▸ **How to complete this task**:
Copy exactly the line containing "Viewport: 1568px width, 610px" and all the lines that follow it to the end of the records, minus the pictures.

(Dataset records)
***
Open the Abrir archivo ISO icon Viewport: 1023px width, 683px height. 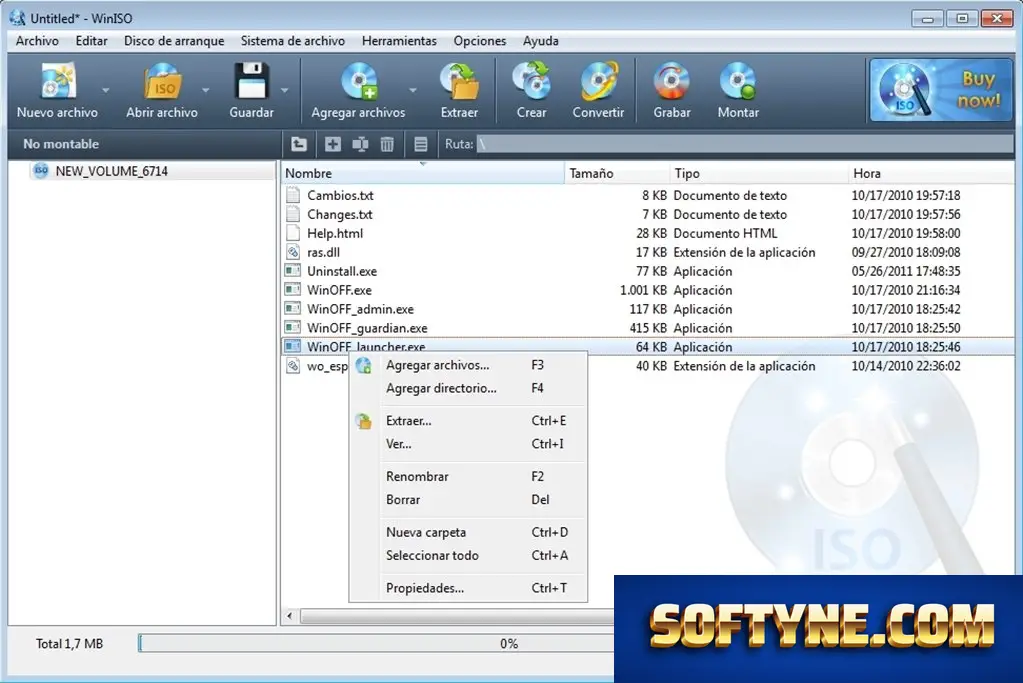pos(162,82)
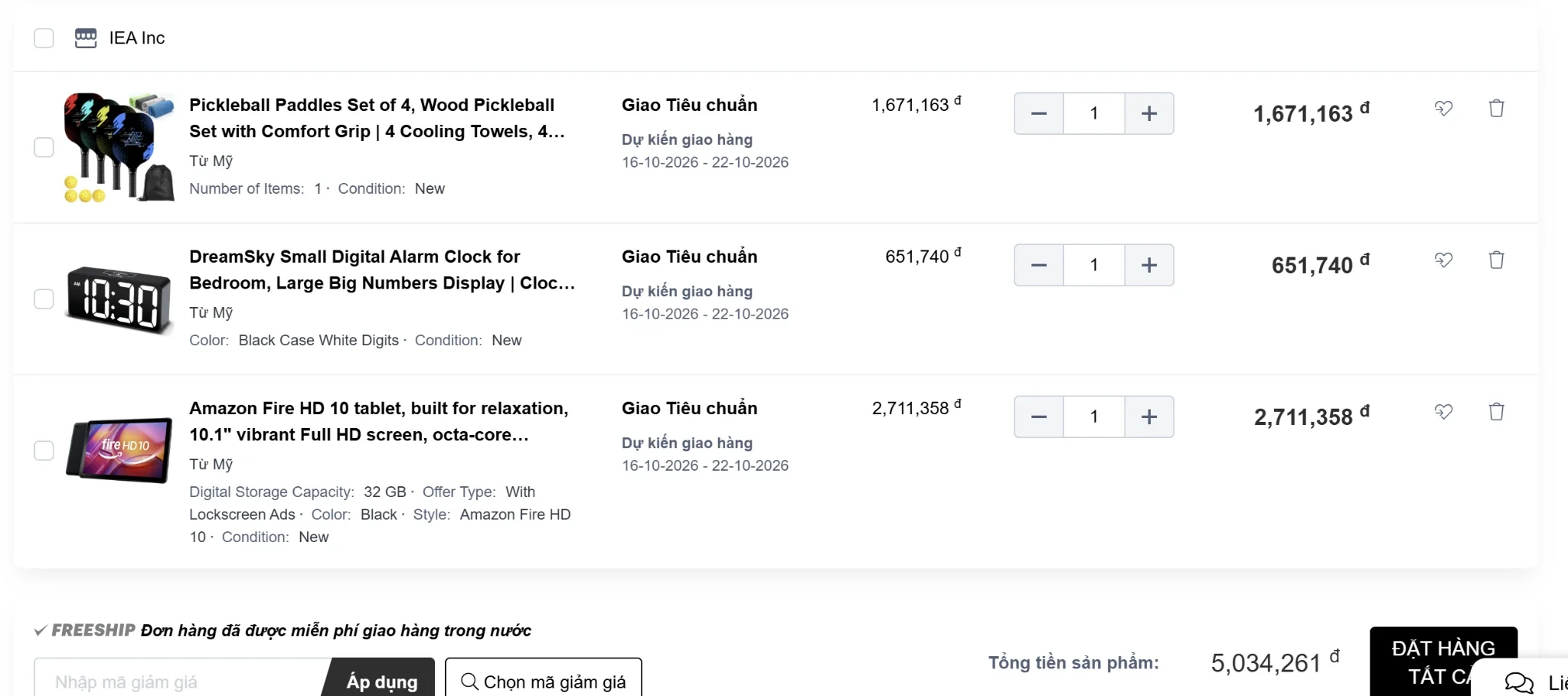Viewport: 1568px width, 696px height.
Task: Delete the Pickleball Paddles item with trash icon
Action: pyautogui.click(x=1496, y=108)
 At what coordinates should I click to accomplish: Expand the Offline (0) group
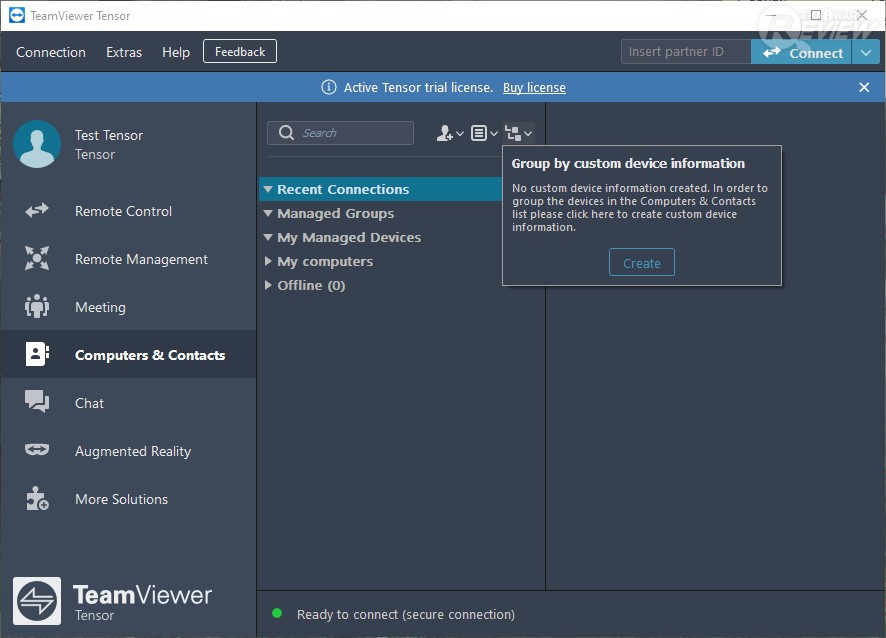pos(268,285)
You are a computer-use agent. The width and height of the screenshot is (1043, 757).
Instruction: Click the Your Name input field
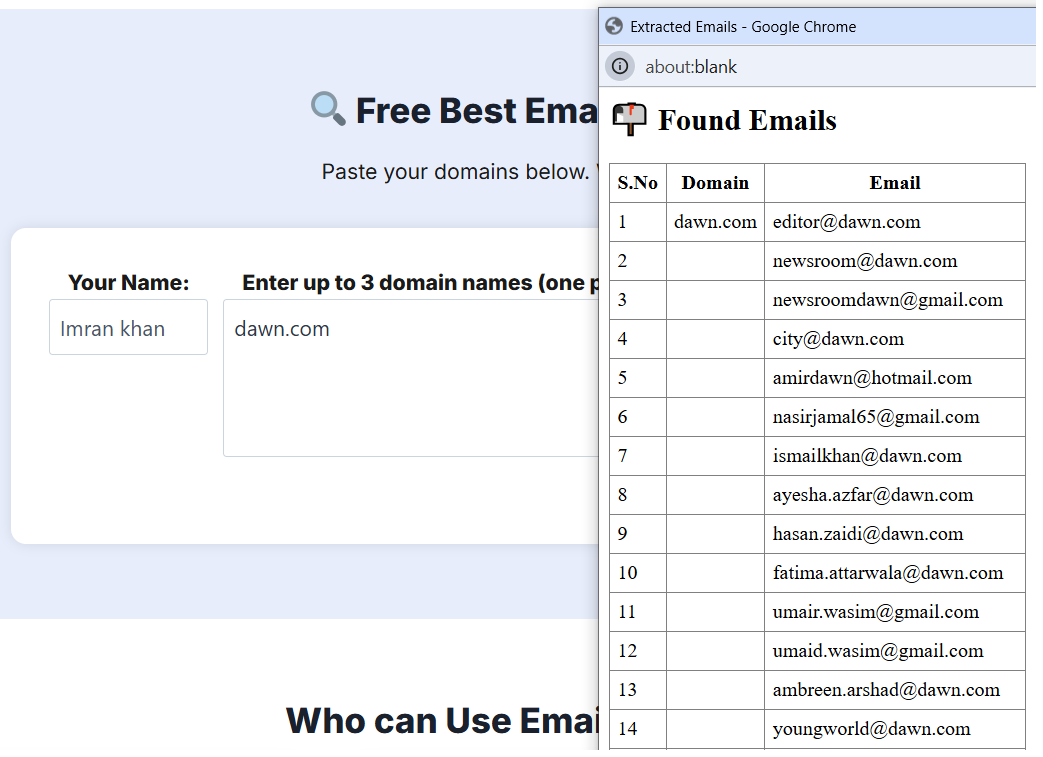click(128, 327)
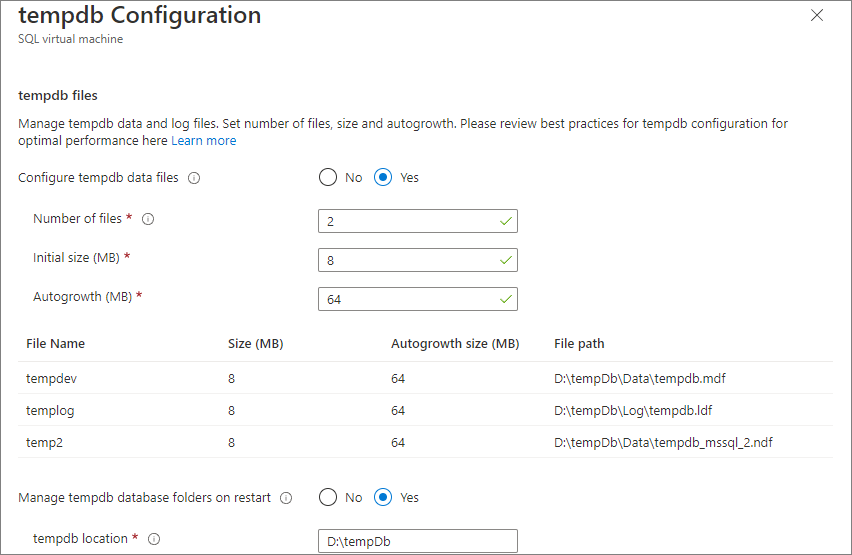Click the tempdb location input field
The height and width of the screenshot is (555, 852).
(417, 541)
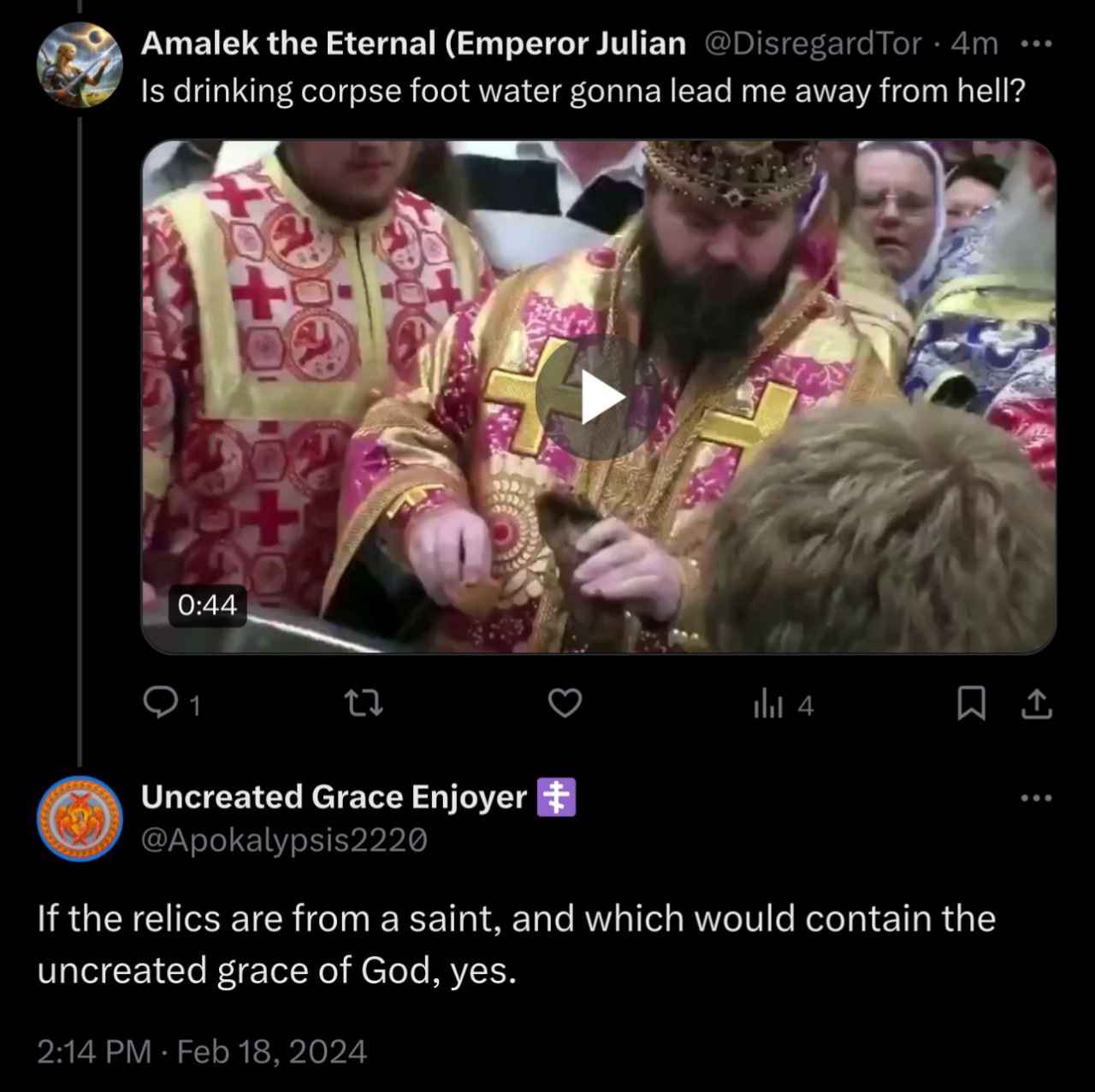Viewport: 1095px width, 1092px height.
Task: Tap the share icon under the video
Action: (x=1037, y=705)
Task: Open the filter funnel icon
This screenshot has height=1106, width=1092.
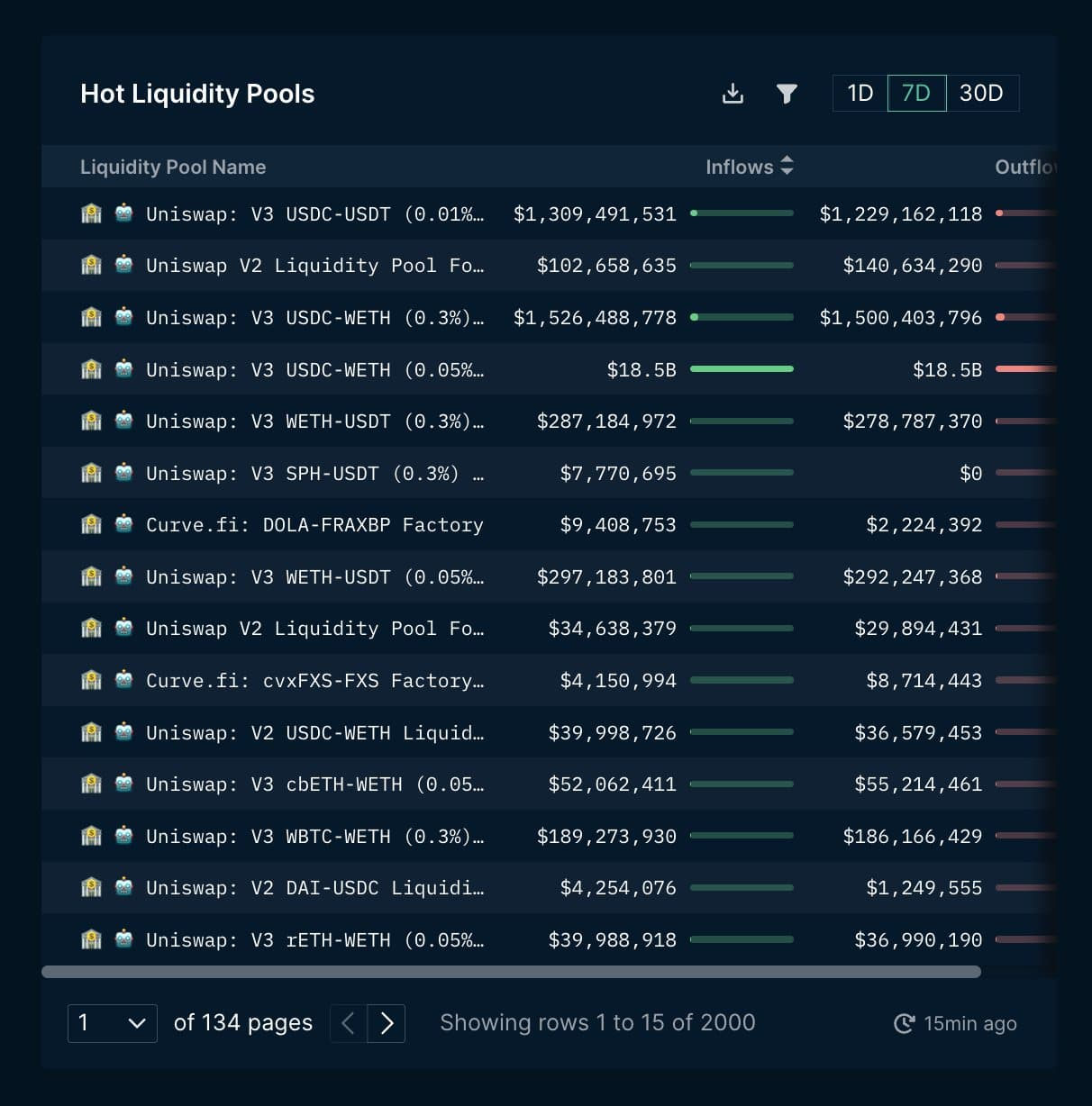Action: click(786, 94)
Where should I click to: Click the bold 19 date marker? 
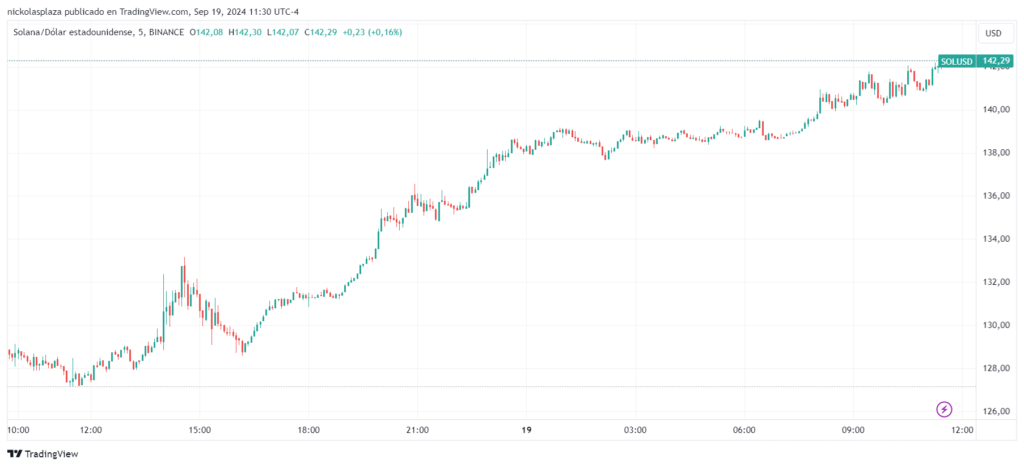tap(526, 430)
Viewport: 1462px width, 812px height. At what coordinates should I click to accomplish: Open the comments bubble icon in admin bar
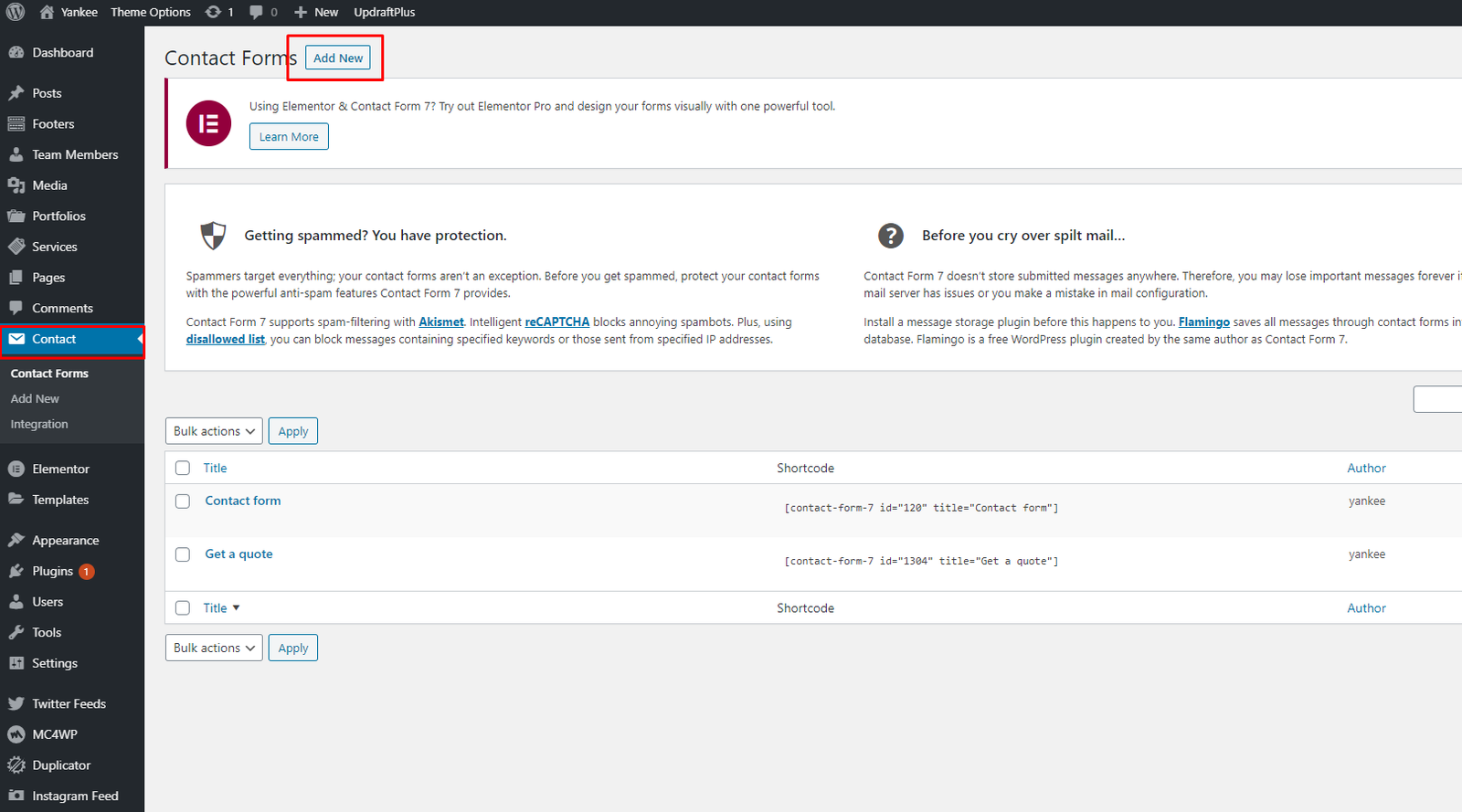[256, 12]
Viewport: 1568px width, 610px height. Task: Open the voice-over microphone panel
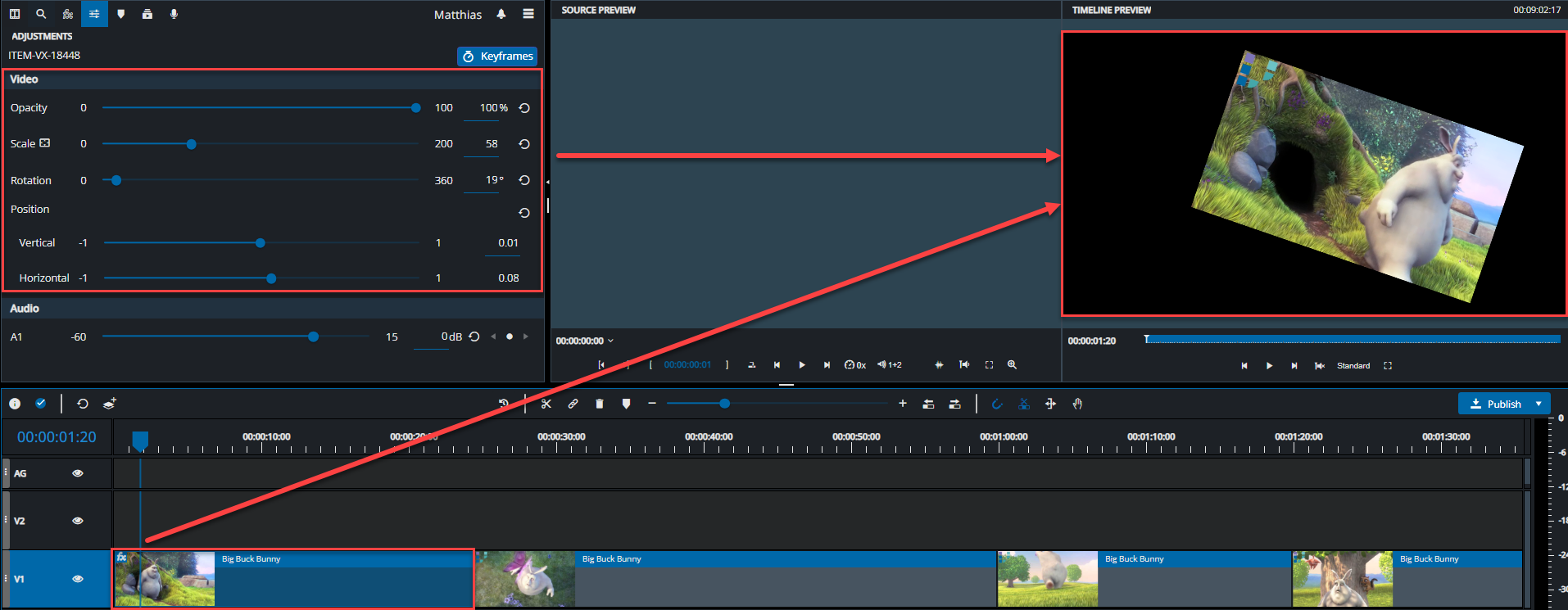174,14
***
▸ **Response to this exercise**:
Viewport: 1568px width, 610px height. Task: Open the voice-over microphone panel
174,14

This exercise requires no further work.